Fossil Plant Exhibit Now on Display at Strecker Museum

July 15, 1996

WACO, Texas - An exhibit of fossil plants, some of which are millions of years old, is currently on display at Baylor University's Strecker Museum.
The exhibit consists of a collection of petrified plant remains which includes various types of wood and other plants. The collection was given to Strecker Museum by Valley Mills residents Dallas and Hattie Farmer who have built the collection over the last 60 years. Of the 168 total pieces of the collection, 98 specimens will be on display.
Farmer, who is 85, said he has collected the fossil specimens from more than 26 countries on four continents. A 1933 Baylor alumnus, Farmer served as a teacher, principal and school district superintendent for much of his career. He retired in the 1960s as a principal in the Riesel school district.
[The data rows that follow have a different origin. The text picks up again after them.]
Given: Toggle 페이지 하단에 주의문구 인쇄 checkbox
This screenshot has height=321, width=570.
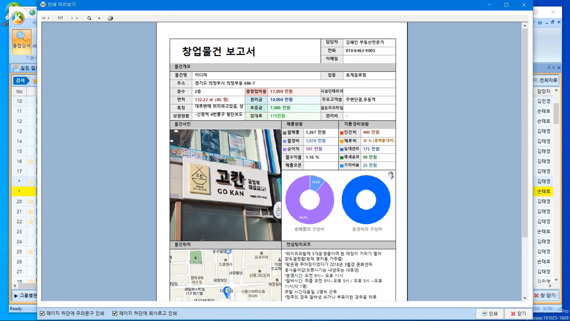Looking at the screenshot, I should 42,313.
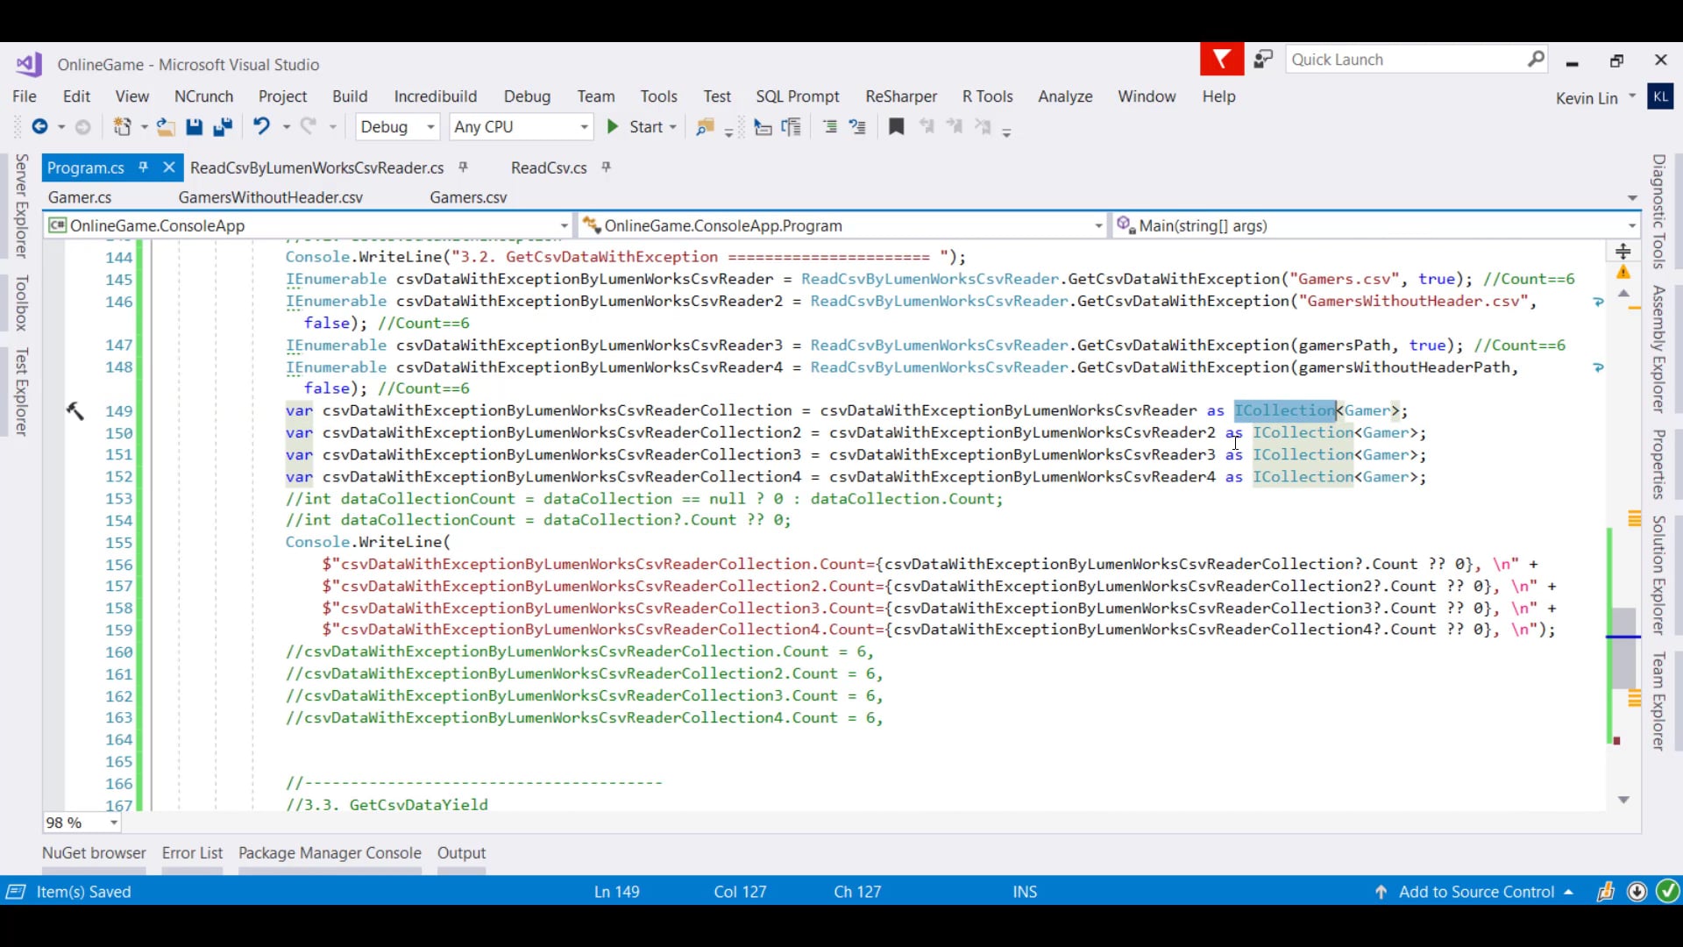This screenshot has width=1683, height=947.
Task: Click the Quick Launch search field
Action: click(x=1403, y=60)
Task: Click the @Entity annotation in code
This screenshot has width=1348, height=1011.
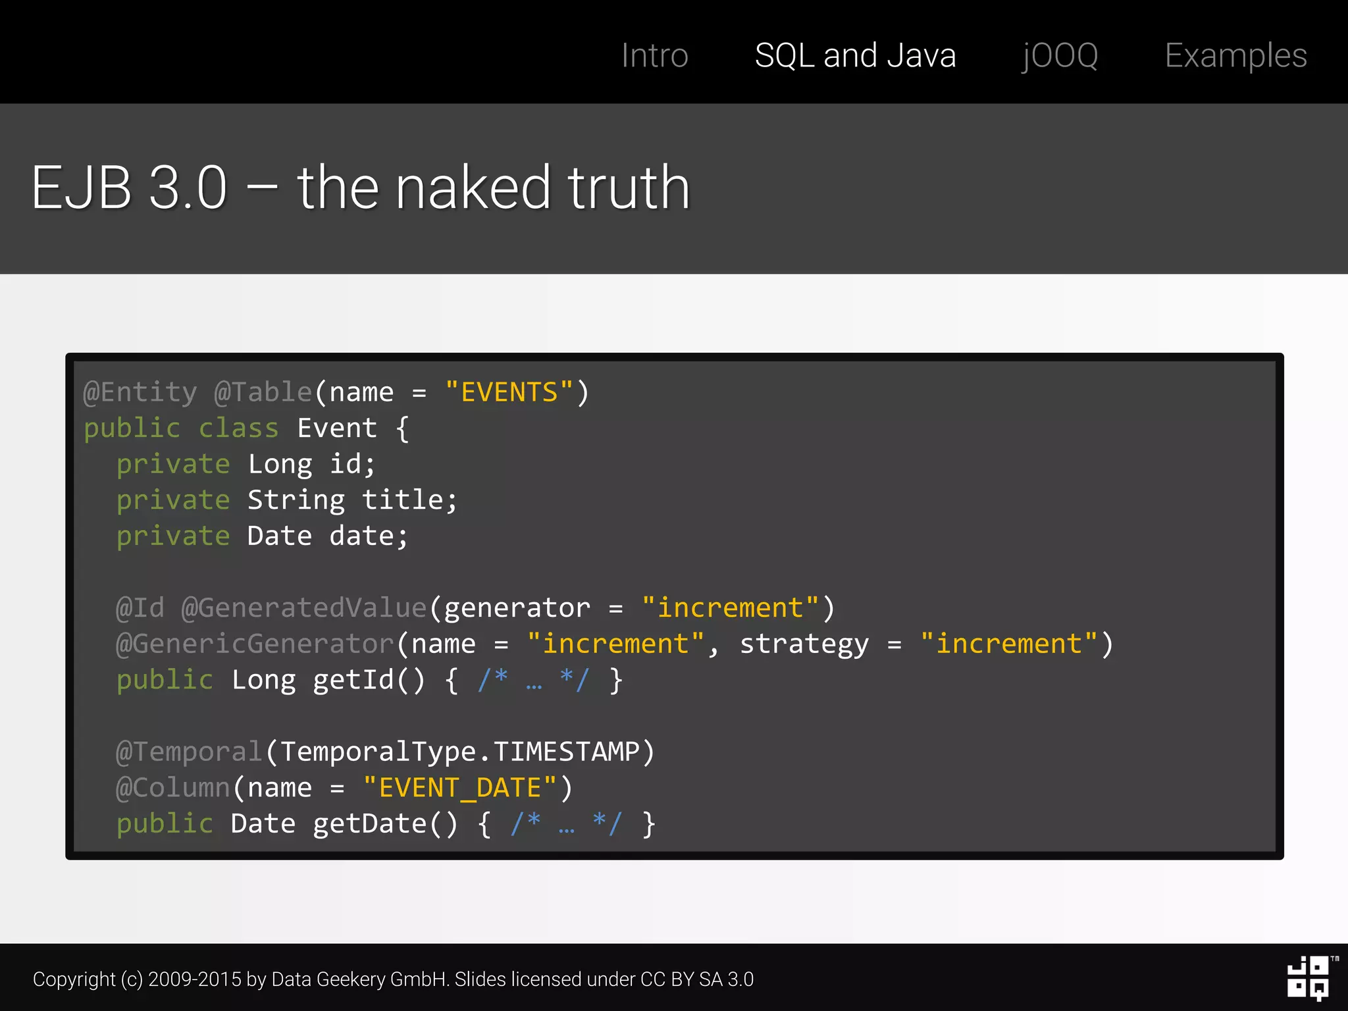Action: 140,392
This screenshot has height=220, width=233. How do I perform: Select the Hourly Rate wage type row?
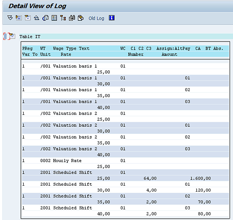click(125, 161)
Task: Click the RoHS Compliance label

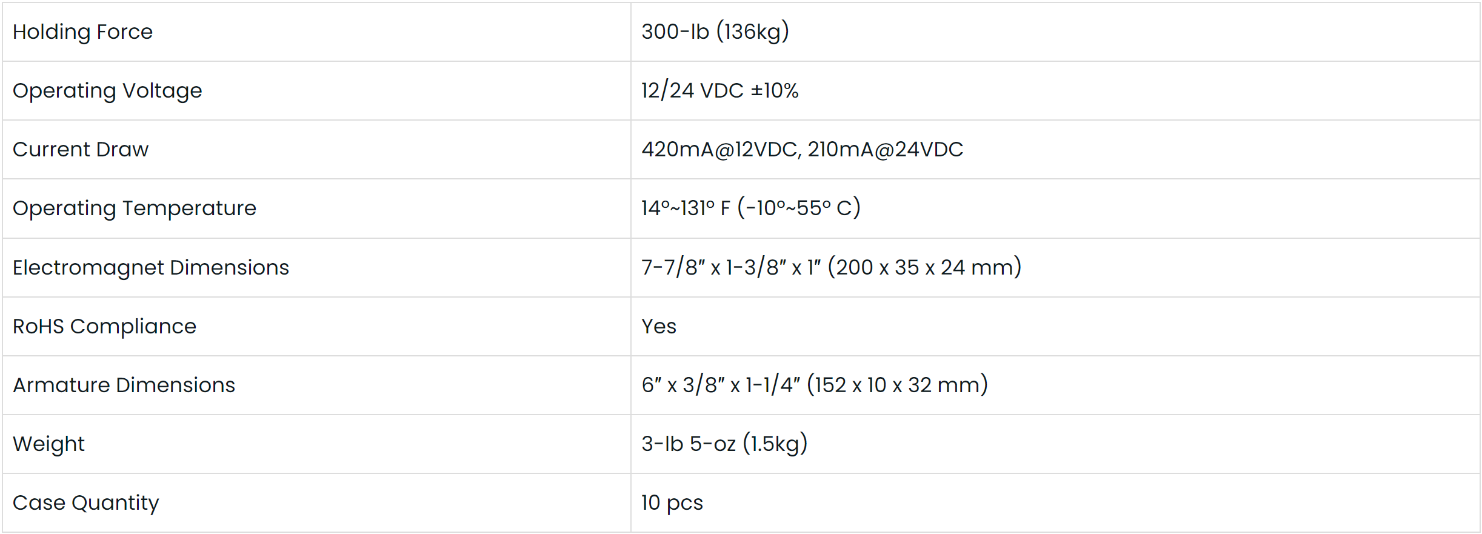Action: (104, 326)
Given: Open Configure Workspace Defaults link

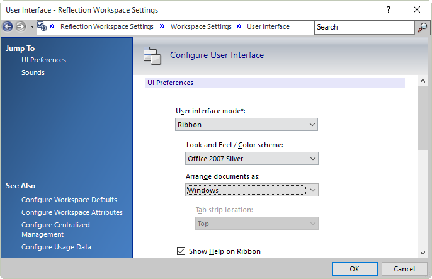Looking at the screenshot, I should click(69, 200).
According to Calvin Smith, director of the Strecker Museum Complex and chair of the Department of Museum Studies at Baylor, this collection is the largest of its kind. Smith said most plants life forms are lost from the fossil record once they die because of decomposition and erosion, but some forms are preserved because the process of mineralization of the cells causes the plant to become petrified or fossilized.
A plant becomes petrified when minerals from its surrounding soil or water are deposited into the plant's cells when it dies.